How can I implement MapReduce using shell commands?_问答_开发者

How can I implement MapReduce using shell commands?

开发者 https://www.devze.com 2022-12-27 17:17 出处：网络

How do you execute a Unix shell comma开发者_JAVA技巧nd (e.g awk one liner) on a cluster in parallel (step 1) and collect the results back to a central node (step 2)?

Update: I've just found http://blog.last.fm/2009/04/06/mapreduce-bash-script It seems to do exactly what I need.

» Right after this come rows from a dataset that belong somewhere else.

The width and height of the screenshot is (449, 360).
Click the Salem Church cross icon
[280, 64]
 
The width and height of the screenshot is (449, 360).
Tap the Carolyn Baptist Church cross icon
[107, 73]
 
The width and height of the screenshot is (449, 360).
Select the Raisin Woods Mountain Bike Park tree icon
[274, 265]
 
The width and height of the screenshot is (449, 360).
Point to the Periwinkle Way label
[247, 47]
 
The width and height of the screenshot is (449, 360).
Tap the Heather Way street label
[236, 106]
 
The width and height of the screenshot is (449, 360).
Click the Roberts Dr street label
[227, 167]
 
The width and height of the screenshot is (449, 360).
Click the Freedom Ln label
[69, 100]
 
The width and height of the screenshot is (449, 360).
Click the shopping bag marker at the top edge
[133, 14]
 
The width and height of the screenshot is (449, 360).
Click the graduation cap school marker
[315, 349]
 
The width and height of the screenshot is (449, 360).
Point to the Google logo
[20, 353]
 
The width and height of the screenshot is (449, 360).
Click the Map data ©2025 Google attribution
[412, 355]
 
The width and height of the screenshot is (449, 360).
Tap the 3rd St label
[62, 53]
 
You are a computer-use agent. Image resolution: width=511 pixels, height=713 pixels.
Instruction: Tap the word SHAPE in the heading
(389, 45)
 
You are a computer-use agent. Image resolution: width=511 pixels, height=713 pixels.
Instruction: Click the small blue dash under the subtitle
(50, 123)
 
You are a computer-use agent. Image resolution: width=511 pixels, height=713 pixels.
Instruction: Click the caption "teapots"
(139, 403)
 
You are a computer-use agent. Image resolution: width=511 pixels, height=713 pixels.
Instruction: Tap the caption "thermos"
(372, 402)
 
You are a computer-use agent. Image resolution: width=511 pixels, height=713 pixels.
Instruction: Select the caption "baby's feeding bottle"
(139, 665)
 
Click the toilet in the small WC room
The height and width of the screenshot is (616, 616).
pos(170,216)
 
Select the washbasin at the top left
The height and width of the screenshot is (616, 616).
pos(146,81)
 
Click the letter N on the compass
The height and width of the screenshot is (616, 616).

If all you're trying to do is fire off a bunch of remote commands, you could just use perl. You can "open" a ssh command and pipe the results back to perl. (You of course need to set up keys to allow password-less access)

open (REMOTE, "ssh user@hostB \"myScript\"|");
while (<REMOTE>)
{
  print $_;
}

You'd want to craft a loop with your machine names, and fire off one for each. After that just do non-blocking reads on the filehandles to pull back the data as it becomes available.

parallel can be installed on your central node and can be used to run a command across multiple machines.

In the example below, multiple ssh connections are used to run commands on the remote hosts. (-j is the number of jobs to run at the same time on the central node). The result can then be piped to commands to perform the "reduce" stage. (sort then uniq in this example).

parallel -j 50 ssh {} "ls" ::: host1 host2 hostn | sort | uniq -c

This example assumes "keyless ssh login" has been set up between the central node and all machines in the cluster.

It can be tricky to escape characters correctly when running more complex commands than "ls" remotely, you have to escape the escape character sometimes. You mention bashreduce, it may simplify this.